In August of 2019, Facebook was the victim of a data breach that compromised information from 533 million people from 106 different countries. Why is this in the news now? Because the breach was addressed in a recent email from Facebook management. The email was accidentally sent to a Belgium-based news outlet and, in that email, they don’t seem too concerned.
The stolen information included phone numbers, Facebook IDs, full names, birthdates, location information, biographical information, and even some email addresses. But Facebook feels that there is no need to relay the info to users. And they don’t plan on changing their minds about it. In fact, the email indicates that they are looking to normalize this type of incident.
It was part of a feature that no longer exists. Users couldn’t fix it themselves, to they fixed the issue. With doubt around whether users would ever be successfully notified, Facebook did not feel that there was a way to ensure the situation was remedied any further. As they seem to see it, they addressed it on their end, and there was nothing the general public could really do. Seems like a “hey, what can you do, it’s going to happen” kind of response and they said as much in a blog post.
Seems Like Data Breaches are Normal Now
Yes, data breaches are so common now, it is no longer a surprise when a large breach hits the headlines. That is a problem, but when we stop reporting on it altogether, that makes it even worse. Are we admitting defeat? Or are we just saying that we’re ok living with it? Neither answer should be acceptable, and businesses should not be able to say that it is ok to be a part of their problem because it is just a “normal occurrence”.
Once the email was discovered how did Facebook react? They confirmed it was genuine and told the BBC: “We understand people’s concerns, which is why we continue to strengthen our systems to make scraping from Facebook without our permission more difficult and go after the people behind it.” The spokesperson later added that LinkedIn and Clubhouse had also faced “data scraping” issues.

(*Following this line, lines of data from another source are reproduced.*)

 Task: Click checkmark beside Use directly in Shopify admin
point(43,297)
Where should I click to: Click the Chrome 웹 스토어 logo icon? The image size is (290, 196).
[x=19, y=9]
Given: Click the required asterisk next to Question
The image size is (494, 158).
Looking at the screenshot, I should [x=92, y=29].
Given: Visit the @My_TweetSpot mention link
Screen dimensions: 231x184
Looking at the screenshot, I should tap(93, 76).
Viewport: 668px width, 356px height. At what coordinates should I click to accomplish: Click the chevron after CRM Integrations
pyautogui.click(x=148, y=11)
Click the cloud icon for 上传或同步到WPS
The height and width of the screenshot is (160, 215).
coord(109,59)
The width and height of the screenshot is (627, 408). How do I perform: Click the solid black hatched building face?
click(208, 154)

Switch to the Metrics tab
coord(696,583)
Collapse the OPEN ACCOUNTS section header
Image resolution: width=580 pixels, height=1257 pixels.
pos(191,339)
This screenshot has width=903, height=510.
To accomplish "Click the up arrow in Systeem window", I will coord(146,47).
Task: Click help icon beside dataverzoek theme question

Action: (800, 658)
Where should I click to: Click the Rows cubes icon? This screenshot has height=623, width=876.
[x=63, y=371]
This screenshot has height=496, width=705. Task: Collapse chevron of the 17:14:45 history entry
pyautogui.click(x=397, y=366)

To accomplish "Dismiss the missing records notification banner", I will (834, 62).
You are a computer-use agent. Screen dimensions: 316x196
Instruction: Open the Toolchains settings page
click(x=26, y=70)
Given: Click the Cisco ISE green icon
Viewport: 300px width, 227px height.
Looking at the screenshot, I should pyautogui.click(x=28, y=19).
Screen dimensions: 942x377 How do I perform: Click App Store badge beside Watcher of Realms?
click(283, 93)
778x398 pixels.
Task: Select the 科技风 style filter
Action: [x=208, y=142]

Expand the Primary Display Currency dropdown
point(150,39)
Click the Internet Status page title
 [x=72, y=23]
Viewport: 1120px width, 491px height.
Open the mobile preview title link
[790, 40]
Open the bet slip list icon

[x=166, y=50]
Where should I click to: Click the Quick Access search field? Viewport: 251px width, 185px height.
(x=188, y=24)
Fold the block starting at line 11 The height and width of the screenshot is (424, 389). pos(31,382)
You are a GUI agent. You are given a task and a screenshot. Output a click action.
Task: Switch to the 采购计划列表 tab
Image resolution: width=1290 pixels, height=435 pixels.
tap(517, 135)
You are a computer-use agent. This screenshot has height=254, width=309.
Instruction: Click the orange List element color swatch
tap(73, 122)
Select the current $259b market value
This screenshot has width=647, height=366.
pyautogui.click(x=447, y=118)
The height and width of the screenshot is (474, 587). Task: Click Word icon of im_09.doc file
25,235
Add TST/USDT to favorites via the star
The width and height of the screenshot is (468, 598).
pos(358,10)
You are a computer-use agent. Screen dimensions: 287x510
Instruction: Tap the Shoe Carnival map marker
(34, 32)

Look, it’s not just us, everyone has this problem.
But that doesn’t mean it is ok! We need to continually work together to ensure we are protecting our personal and professional information through safe cybersecurity practices. It isn’t something that we see as negotiable, especially when the statistics show how likely a small business is to not survive a data breach. Yes, data breaches are becoming the norm, but that doesn’t mean we have to accept that as the new normal.